Staff turnover at Westwood Specialty Care is high. At 56%, the facility is 10 percentage points above the Iowa average of 46%. High turnover means new staff may not know residents' individual needs, medications, or preferences. It can also be disorienting for residents, especially those with dementia who rely on familiar faces. Families should ask: What is causing the turnover? What retention programs are in place? How do you ensure care continuity during staff transitions?

Was Westwood Specialty Care Ever Fined?

Westwood Specialty Care has been fined $263,192 across 2 penalty actions. This is 7.4x the Iowa average of $35,711. Fines at this level are uncommon and typically indicate a pattern of serious deficiencies, repeated violations, or failure to correct problems promptly. CMS reserves penalties of this magnitude for facilities that pose significant, documented risk to resident health or safety.
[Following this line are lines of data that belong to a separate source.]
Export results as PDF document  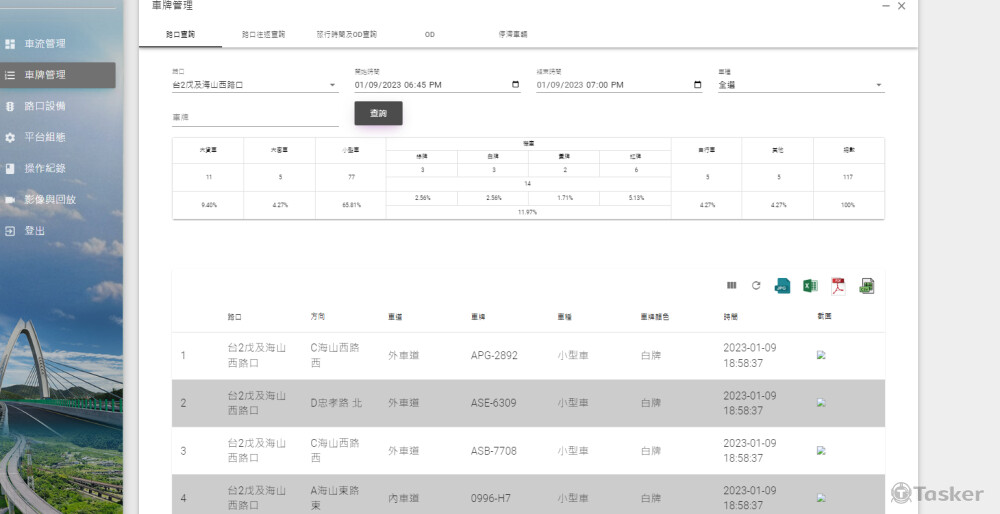[x=838, y=286]
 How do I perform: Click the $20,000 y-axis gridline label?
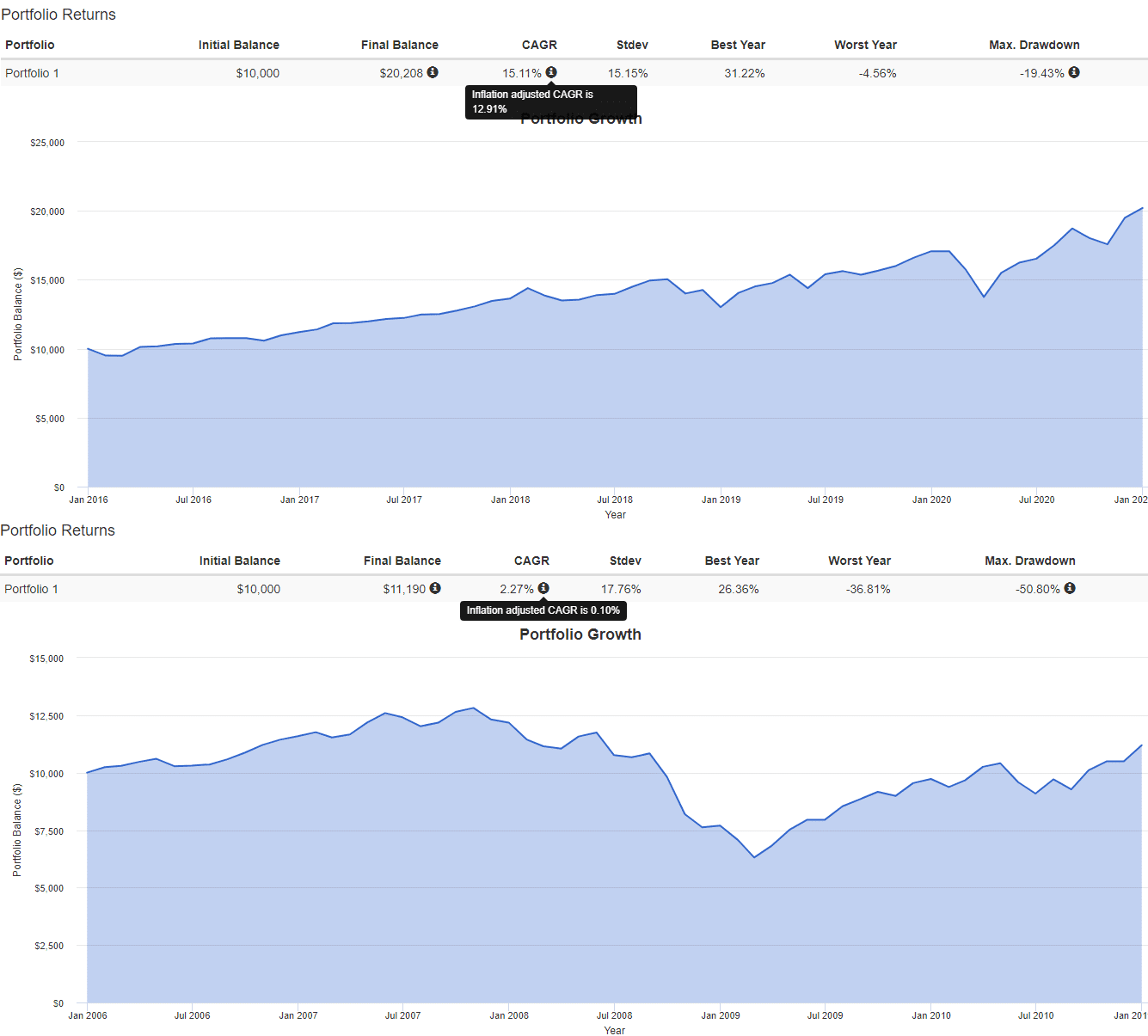[x=47, y=211]
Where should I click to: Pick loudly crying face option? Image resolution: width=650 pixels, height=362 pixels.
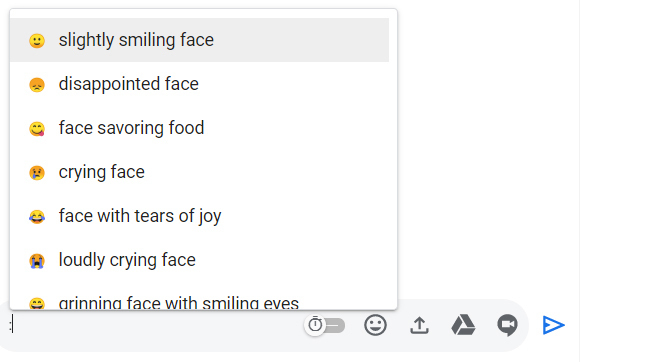tap(199, 260)
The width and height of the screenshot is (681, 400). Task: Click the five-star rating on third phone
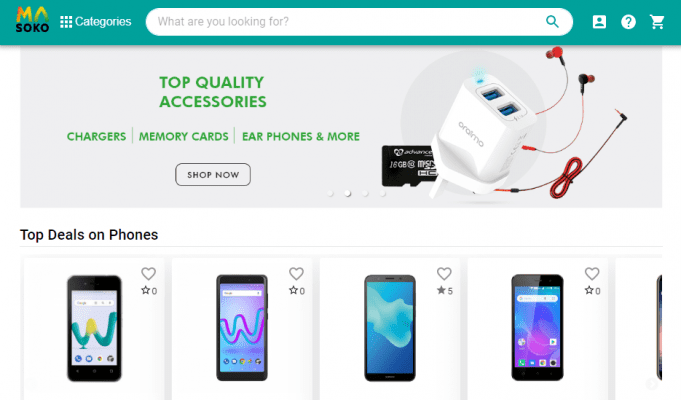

Families should request specific documentation of what issues led to these fines and what systemic changes have been implemented.

Is Westwood Specialty Care on Any Federal Watch List?

Westwood Specialty Care is not on any federal watch list. The most significant is the Special Focus Facility (SFF) program, which identifies the bottom 1% of nursing homes nationally based on persistent, serious quality problems. Not being on this list means the facility has avoided the pattern of deficiencies that triggers enhanced federal oversight. This is a positive indicator, though families should still review the facility's inspection history directly.